Task objective:
Gather all lines in the records below that include the word "input".

Given data:
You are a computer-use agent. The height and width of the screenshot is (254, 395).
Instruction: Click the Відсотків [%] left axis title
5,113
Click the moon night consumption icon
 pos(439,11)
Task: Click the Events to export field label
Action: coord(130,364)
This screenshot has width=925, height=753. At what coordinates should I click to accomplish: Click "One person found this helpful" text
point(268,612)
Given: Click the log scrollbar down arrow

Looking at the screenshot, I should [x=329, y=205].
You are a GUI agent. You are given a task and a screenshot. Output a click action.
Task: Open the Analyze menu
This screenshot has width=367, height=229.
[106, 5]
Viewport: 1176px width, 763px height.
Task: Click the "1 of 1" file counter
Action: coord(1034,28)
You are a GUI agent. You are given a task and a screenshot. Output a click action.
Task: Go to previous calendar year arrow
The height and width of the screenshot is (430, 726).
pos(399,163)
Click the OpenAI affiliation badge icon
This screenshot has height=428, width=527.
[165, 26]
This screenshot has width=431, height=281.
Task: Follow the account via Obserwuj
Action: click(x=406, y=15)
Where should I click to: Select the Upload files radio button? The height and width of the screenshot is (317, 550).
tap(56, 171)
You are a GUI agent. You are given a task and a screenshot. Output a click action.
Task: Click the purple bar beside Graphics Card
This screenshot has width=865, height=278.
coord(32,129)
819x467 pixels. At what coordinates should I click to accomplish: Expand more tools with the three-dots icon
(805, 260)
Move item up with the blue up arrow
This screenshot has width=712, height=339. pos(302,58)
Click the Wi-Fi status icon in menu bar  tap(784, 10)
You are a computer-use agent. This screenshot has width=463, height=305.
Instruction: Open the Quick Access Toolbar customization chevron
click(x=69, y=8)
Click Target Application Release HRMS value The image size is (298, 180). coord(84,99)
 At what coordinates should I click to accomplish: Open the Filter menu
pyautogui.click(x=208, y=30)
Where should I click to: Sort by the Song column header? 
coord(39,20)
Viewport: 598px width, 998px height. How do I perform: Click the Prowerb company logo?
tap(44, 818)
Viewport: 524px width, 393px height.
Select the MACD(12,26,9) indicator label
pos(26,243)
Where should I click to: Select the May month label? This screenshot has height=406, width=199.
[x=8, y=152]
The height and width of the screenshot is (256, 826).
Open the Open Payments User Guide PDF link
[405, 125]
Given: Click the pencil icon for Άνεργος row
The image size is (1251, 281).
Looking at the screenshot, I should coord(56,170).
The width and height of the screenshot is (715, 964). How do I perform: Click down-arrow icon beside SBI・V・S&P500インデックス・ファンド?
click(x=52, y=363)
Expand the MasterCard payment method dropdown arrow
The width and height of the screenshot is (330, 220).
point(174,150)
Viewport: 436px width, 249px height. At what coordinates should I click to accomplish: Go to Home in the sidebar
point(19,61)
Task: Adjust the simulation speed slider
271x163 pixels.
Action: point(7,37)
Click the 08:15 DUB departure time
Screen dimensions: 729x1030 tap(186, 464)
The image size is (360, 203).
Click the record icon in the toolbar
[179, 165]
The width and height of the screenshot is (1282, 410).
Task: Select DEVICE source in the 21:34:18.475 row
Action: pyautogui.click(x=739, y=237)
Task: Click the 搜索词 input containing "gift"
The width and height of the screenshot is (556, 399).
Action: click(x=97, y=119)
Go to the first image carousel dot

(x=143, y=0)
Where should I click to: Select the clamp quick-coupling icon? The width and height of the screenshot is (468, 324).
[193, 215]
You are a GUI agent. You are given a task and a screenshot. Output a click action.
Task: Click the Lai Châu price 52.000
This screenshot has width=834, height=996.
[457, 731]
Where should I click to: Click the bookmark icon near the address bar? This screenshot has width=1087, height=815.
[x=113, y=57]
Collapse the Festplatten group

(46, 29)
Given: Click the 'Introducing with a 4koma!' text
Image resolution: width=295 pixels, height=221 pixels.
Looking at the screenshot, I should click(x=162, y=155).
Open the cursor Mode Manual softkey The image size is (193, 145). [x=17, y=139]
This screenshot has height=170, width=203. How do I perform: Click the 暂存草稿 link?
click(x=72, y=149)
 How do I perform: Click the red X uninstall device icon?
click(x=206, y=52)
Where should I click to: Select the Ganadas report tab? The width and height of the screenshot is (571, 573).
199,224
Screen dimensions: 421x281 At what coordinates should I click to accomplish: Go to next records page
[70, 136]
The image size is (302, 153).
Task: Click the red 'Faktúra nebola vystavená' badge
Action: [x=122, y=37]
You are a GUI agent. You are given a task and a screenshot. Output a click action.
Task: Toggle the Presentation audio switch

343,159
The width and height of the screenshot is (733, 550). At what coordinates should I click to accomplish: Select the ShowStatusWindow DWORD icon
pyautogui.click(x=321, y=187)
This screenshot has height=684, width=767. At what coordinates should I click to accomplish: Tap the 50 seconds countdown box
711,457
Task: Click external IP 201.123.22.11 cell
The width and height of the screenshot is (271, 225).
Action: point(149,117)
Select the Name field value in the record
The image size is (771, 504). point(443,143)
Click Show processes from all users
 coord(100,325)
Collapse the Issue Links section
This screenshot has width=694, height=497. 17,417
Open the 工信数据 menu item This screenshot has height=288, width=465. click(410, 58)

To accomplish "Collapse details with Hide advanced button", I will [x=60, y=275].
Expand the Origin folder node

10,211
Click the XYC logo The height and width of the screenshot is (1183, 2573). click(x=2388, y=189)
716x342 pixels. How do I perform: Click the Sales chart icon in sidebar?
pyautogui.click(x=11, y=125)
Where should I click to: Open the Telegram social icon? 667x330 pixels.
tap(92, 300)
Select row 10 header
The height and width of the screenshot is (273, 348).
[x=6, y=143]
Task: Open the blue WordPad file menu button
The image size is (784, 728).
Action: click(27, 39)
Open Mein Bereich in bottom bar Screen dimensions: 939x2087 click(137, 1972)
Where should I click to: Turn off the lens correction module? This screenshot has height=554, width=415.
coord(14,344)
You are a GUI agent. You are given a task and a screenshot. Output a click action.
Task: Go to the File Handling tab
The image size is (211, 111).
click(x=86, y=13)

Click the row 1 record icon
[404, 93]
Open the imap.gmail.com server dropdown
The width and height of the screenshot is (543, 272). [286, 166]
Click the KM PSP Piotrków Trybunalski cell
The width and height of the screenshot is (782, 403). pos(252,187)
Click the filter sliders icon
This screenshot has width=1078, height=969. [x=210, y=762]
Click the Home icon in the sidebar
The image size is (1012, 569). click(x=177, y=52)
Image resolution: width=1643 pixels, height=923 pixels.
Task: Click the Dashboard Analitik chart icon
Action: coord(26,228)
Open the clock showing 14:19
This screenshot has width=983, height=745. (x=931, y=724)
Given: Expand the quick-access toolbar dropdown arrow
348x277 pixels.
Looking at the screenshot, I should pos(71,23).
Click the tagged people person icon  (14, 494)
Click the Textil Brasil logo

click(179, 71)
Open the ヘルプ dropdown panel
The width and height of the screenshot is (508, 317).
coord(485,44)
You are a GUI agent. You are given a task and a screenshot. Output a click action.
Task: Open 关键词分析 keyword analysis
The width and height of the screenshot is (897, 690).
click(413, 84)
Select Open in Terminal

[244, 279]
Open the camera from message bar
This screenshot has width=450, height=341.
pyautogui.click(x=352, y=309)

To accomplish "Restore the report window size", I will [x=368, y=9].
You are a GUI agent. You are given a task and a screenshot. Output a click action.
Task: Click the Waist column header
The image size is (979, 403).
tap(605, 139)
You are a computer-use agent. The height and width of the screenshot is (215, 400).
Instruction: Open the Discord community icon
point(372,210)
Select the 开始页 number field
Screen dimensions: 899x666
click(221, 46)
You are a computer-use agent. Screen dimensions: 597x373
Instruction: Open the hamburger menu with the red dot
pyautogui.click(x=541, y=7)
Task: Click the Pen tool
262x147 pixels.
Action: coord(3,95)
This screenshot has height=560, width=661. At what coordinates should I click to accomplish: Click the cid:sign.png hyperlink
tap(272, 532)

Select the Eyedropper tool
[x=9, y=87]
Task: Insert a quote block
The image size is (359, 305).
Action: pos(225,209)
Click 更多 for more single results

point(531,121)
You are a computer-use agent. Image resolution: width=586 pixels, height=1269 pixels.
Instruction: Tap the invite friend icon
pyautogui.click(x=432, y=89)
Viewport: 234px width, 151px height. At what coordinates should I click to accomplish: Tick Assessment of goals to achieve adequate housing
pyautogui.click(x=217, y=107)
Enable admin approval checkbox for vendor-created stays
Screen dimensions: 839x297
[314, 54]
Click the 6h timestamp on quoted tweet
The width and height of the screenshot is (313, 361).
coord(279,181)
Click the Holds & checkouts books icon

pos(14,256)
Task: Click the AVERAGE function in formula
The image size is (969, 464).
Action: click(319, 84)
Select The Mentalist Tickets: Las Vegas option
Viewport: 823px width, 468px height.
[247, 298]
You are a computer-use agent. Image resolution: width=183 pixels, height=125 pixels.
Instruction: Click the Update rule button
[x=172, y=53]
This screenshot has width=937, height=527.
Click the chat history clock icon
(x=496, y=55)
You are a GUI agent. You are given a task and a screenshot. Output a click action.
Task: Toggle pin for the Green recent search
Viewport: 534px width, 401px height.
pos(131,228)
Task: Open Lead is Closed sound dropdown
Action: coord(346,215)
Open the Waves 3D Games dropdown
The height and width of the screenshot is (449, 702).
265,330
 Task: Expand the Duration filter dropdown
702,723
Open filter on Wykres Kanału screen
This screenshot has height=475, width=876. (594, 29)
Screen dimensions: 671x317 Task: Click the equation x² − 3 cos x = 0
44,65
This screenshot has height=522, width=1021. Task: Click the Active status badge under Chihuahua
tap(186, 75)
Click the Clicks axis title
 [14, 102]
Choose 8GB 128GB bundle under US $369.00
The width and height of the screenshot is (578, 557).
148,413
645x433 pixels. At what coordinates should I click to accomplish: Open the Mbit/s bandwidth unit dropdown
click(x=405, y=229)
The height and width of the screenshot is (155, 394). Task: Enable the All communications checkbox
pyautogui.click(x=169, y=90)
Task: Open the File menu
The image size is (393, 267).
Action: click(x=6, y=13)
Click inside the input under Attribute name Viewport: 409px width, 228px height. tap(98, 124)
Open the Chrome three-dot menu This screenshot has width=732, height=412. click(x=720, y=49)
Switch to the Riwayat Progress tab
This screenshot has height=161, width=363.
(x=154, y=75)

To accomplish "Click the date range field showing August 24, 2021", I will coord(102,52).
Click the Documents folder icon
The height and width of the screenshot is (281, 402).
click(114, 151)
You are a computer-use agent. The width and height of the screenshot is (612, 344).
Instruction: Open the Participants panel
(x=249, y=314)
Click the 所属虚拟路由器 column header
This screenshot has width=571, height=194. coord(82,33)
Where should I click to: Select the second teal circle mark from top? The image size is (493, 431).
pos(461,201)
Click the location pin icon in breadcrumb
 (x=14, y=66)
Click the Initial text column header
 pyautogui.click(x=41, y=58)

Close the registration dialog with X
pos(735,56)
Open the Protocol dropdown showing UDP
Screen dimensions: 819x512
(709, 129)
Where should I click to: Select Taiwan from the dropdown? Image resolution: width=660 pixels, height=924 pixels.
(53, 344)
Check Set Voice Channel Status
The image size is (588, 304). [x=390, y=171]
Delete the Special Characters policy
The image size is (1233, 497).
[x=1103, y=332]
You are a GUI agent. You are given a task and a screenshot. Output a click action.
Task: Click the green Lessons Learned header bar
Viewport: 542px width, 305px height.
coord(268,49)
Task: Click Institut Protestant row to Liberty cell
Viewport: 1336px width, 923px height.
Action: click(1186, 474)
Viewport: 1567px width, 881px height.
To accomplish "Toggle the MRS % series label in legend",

Problem solution:
Task: Click the 搜索词 input containing "gift"
Click inside the input under Attribute name Viewport: 409px width, 228px height. tap(98, 124)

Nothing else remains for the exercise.